#### [TASK TO COMPLETE]
From the entries below, return only the lines starting at the one that contains "This screenshot has height=710, width=935." and ending at the one that contains "This screenshot has width=334, height=358.", exactly as they stand.

#### [EXTRACTED MATERIAL]
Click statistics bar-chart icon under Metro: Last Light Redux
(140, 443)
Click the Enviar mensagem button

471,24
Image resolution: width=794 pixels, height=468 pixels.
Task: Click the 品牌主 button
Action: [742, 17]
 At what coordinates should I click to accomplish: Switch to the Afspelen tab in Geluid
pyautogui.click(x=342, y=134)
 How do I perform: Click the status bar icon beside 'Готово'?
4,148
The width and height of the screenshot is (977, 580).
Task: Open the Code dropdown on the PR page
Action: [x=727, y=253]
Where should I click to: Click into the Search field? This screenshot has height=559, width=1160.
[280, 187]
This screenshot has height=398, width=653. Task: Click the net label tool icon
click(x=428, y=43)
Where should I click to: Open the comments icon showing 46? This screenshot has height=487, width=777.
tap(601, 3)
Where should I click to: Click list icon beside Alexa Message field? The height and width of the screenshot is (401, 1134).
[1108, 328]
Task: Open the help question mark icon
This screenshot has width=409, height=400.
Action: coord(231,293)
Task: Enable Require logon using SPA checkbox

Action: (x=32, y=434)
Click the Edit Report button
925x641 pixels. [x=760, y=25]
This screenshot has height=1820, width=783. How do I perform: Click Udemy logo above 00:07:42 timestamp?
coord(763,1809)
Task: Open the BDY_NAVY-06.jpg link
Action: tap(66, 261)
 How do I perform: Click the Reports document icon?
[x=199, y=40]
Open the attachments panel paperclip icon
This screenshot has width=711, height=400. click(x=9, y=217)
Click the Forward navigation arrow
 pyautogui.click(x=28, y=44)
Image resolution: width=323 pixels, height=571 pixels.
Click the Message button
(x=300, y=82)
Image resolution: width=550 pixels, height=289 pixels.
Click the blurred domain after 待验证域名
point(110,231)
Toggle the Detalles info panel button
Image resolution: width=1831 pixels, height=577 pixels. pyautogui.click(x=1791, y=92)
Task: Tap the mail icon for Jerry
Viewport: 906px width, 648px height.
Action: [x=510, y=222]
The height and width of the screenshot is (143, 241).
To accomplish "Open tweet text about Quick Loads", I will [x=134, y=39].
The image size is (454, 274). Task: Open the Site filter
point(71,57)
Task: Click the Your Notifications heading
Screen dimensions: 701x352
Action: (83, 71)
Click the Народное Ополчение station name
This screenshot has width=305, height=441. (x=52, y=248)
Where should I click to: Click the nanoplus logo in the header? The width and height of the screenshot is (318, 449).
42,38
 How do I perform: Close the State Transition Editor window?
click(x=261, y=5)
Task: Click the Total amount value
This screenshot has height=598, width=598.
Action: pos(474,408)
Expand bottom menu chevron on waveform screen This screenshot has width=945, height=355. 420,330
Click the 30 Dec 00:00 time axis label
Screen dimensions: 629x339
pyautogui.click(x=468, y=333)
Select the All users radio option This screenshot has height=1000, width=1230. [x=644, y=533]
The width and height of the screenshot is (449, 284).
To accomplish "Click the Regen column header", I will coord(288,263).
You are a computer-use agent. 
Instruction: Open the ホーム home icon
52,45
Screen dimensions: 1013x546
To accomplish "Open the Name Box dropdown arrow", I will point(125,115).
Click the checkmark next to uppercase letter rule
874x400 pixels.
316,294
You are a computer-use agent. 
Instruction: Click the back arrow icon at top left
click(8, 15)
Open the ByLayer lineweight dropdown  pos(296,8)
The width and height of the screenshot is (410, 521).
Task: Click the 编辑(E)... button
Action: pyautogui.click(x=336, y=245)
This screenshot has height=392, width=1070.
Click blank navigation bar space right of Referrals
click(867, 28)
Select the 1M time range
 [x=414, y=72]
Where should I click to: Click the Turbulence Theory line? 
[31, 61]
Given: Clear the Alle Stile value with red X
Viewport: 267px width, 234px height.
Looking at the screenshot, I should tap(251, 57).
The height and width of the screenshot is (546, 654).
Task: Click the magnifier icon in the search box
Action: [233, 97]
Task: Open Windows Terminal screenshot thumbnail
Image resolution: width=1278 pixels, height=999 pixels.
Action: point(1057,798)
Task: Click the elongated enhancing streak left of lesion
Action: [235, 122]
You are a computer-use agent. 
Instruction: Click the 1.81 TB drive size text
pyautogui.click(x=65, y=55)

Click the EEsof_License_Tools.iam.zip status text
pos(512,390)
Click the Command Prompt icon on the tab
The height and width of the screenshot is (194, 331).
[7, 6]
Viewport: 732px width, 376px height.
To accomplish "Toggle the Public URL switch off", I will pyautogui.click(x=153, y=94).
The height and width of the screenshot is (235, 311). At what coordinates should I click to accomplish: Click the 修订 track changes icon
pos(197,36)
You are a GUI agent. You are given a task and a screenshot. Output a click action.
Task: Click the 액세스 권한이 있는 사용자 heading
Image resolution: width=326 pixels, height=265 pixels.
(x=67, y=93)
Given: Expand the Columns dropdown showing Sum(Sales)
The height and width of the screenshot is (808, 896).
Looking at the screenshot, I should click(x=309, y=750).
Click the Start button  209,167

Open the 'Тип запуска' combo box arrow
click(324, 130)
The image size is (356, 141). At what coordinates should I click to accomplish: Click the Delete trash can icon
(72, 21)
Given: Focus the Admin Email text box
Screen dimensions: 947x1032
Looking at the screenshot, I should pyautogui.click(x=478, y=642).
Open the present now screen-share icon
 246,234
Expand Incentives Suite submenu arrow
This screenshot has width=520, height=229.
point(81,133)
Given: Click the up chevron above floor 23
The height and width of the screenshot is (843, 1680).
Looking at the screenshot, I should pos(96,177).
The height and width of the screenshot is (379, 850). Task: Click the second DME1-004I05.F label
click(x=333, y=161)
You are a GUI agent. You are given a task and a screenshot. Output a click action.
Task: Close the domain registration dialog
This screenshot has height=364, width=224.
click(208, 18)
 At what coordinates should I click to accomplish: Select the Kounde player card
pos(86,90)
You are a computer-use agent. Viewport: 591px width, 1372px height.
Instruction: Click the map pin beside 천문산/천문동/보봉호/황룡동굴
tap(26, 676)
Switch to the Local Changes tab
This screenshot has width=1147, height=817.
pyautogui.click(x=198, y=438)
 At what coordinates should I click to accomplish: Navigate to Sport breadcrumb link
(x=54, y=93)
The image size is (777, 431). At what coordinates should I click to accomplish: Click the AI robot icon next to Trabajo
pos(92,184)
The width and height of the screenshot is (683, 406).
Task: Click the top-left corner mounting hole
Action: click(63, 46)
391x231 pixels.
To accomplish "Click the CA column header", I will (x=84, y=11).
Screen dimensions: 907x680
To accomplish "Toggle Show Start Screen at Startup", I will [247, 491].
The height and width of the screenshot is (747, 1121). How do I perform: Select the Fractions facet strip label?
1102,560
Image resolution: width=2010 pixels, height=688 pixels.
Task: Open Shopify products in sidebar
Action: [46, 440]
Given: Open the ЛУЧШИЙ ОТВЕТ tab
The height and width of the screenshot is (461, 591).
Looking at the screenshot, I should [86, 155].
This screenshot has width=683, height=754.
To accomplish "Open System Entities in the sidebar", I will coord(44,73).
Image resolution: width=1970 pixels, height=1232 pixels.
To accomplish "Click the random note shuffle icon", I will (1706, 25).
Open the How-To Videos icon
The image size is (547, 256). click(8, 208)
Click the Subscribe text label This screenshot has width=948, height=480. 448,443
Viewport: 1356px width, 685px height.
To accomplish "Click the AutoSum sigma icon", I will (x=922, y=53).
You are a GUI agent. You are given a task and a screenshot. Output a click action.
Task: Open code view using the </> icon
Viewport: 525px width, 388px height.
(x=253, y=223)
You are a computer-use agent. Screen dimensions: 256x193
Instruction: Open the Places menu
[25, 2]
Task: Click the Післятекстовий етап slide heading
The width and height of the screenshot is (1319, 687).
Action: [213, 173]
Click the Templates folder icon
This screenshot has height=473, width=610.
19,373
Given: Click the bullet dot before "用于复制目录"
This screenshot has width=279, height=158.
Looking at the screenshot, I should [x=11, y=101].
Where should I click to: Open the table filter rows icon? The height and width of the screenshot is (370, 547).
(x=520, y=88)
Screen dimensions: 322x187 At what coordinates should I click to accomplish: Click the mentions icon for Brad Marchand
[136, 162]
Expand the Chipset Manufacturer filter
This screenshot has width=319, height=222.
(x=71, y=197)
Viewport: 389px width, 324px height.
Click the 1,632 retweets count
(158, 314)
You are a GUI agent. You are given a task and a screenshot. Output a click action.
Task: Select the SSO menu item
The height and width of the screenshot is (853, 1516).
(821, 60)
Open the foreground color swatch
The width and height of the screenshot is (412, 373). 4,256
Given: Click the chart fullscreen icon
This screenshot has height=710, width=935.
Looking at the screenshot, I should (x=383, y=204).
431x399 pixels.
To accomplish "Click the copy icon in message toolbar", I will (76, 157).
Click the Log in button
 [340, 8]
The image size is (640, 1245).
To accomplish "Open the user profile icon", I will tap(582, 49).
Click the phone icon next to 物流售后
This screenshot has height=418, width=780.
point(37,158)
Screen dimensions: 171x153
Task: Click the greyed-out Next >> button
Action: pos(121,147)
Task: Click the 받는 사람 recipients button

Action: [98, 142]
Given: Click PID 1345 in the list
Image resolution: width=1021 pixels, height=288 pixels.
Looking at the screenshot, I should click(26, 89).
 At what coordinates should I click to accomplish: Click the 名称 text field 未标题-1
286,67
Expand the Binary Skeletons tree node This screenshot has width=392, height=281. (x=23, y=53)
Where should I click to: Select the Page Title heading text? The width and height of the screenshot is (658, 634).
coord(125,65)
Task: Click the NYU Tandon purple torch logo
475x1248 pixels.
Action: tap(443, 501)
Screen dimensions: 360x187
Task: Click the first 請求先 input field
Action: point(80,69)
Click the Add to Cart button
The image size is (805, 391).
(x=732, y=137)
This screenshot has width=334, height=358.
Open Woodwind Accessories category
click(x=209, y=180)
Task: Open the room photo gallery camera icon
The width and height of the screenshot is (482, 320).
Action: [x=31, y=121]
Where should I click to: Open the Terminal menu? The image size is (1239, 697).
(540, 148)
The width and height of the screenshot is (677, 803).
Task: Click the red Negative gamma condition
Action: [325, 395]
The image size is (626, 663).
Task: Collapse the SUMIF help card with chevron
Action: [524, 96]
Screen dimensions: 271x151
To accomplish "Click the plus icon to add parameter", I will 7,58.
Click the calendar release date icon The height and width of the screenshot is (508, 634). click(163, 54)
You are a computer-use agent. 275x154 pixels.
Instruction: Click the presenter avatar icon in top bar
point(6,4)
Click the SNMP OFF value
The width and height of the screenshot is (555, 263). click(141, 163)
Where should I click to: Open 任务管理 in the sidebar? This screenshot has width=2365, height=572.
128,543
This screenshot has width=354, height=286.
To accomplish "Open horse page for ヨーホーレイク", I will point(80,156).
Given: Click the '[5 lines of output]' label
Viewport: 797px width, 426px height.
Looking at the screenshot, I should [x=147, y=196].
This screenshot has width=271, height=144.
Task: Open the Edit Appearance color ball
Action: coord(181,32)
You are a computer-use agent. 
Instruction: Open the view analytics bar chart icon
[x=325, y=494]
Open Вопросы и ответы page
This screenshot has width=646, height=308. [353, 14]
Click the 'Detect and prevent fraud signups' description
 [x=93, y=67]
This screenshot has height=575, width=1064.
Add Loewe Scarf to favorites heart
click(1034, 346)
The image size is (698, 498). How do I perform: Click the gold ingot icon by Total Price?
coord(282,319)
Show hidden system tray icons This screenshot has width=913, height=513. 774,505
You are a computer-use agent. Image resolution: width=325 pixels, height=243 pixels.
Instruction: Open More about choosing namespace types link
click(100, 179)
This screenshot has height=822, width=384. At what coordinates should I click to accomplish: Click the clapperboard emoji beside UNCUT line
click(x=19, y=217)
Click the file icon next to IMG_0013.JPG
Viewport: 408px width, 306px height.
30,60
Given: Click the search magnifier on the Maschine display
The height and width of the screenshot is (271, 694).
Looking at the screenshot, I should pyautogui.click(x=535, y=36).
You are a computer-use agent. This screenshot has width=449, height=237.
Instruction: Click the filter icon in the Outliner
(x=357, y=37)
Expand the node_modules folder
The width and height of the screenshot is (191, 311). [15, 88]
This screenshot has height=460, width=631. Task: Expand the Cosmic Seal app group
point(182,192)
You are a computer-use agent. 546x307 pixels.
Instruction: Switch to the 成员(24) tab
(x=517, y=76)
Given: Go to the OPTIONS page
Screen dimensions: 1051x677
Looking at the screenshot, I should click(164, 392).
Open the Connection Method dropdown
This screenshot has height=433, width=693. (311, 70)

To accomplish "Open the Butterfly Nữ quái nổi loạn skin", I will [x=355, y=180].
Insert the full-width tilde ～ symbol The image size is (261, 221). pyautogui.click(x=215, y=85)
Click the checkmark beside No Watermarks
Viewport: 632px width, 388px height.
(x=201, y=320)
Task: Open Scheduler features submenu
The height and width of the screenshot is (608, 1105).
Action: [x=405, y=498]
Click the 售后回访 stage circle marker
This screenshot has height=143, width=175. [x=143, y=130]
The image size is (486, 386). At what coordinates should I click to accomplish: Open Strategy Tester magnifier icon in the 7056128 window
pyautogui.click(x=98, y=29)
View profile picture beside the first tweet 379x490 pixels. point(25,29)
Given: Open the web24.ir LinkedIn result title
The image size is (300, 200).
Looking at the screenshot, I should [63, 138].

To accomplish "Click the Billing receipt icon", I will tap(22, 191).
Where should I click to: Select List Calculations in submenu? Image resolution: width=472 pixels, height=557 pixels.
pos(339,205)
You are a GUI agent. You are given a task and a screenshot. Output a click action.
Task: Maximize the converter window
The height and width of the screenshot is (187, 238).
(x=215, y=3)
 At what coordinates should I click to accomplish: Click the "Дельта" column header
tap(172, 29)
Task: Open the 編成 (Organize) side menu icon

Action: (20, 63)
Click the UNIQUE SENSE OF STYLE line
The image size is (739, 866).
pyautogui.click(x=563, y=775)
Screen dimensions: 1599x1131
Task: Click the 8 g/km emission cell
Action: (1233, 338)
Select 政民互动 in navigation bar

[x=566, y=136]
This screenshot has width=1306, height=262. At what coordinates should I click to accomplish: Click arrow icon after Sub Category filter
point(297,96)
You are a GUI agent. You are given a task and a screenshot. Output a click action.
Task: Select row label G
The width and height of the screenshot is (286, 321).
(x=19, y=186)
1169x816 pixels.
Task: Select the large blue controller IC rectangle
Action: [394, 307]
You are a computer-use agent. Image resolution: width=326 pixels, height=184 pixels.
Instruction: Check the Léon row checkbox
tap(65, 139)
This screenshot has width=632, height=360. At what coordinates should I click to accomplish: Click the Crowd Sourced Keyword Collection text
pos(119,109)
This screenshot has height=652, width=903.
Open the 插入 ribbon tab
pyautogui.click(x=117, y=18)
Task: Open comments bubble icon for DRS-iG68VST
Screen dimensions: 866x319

#### [SOLUTION TO THIS TASK]
This screenshot has height=710, width=935.
Looking at the screenshot, I should (x=383, y=204).
431x399 pixels.
To accomplish "Click the copy icon in message toolbar", I will (76, 157).
Click the Log in button
 [340, 8]
The image size is (640, 1245).
To accomplish "Open the user profile icon", I will tap(582, 49).
Click the phone icon next to 物流售后
This screenshot has height=418, width=780.
point(37,158)
Screen dimensions: 171x153
Task: Click the greyed-out Next >> button
Action: pos(121,147)
Task: Click the 받는 사람 recipients button

Action: [98, 142]
Given: Click PID 1345 in the list
Image resolution: width=1021 pixels, height=288 pixels.
Looking at the screenshot, I should click(26, 89).
 At what coordinates should I click to accomplish: Click the 名称 text field 未标题-1
286,67
Expand the Binary Skeletons tree node This screenshot has width=392, height=281. (x=23, y=53)
Where should I click to: Select the Page Title heading text? The width and height of the screenshot is (658, 634).
coord(125,65)
Task: Click the NYU Tandon purple torch logo
475x1248 pixels.
Action: tap(443, 501)
Screen dimensions: 360x187
Task: Click the first 請求先 input field
Action: point(80,69)
Click the Add to Cart button
The image size is (805, 391).
(x=732, y=137)
This screenshot has width=334, height=358.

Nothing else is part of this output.